Entre las posibles consecuencias destacan:

  • Interrupciones en comunicaciones de radio de alta frecuencia.
  • Errores temporales en sistemas de navegación satelital como el GPS.
  • Alteraciones menores en redes eléctricas.
  • Problemas de orientación y funcionamiento en satélites en órbita.
  • Incremento en la resistencia atmosférica que afecta algunas operaciones espaciales.

Los especialistas subrayan que las empresas eléctricas, operadores satelitales y organismos de monitoreo espacial cuentan con protocolos diseñados para reducir los riesgos asociados a este tipo de eventos.

El interés de los científicos por este fenómeno radica en la creciente dependencia mundial de sistemas tecnológicos sensibles a las condiciones del espacio.

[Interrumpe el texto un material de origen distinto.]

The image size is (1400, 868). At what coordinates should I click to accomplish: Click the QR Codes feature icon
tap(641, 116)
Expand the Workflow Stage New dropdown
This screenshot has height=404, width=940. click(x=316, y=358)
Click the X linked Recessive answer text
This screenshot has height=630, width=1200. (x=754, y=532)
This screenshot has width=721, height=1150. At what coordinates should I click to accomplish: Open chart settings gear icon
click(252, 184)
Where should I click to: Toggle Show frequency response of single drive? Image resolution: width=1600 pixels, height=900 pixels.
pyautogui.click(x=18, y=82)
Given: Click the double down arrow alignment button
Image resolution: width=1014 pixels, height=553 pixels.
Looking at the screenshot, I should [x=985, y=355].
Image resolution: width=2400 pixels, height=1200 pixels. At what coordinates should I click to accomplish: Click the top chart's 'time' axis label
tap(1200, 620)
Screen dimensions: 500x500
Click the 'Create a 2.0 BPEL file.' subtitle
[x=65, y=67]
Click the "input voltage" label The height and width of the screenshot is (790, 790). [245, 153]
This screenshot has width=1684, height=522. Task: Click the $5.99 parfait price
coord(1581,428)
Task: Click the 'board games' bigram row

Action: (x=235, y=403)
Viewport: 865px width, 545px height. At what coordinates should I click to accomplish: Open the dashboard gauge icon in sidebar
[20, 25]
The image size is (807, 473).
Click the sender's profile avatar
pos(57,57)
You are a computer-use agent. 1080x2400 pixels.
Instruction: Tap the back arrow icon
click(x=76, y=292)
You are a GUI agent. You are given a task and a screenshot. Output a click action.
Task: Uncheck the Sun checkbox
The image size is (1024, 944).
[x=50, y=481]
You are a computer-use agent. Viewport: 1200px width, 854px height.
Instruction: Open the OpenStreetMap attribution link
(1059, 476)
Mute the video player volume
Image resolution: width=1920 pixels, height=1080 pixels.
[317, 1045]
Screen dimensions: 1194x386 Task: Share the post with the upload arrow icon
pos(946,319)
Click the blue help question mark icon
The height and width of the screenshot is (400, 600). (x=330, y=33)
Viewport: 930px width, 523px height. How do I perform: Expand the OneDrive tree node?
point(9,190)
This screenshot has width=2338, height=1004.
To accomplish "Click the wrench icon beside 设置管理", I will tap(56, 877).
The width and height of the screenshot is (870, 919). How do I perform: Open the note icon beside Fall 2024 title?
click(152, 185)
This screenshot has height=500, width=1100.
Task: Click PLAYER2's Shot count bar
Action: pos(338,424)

Actualmente, sectores como las telecomunicaciones, la aviación, la navegación marítima, los servicios financieros y las redes de energía dependen de infraestructura que puede verse afectada por alteraciones geomagnéticas severas.

Por ello, las agencias espaciales mantienen un monitoreo constante del comportamiento solar para anticipar posibles impactos.

Auroras boreales podrían verse en regiones poco habituales

Además de los posibles efectos tecnológicos, las tormentas geomagnéticas suelen producir uno de los espectáculos naturales más impresionantes del planeta: las auroras.

Cuando las partículas procedentes del Sol interactúan con los gases presentes en la atmósfera terrestre, generan las características luces de colores conocidas como auroras boreales en el hemisferio norte y auroras australes en el hemisferio sur.

Durante eventos de alta intensidad, estos fenómenos luminosos pueden observarse en latitudes mucho más bajas de lo habitual, ampliando las posibilidades de avistamiento en diversas regiones del mundo.

El Sol atraviesa uno de los momentos más activos de su ciclo

Astrónomos y especialistas en física solar han señalado que nuestra estrella se encuentra cerca del máximo de su ciclo solar de aproximadamente 11 años, una etapa caracterizada por un incremento significativo en el número de manchas solares, llamaradas y eyecciones de masa coronal.

Este periodo de máxima actividad explica el aumento reciente de fenómenos espaciales intensos y sugiere que episodios similares podrían repetirse con mayor frecuencia durante los próximos meses.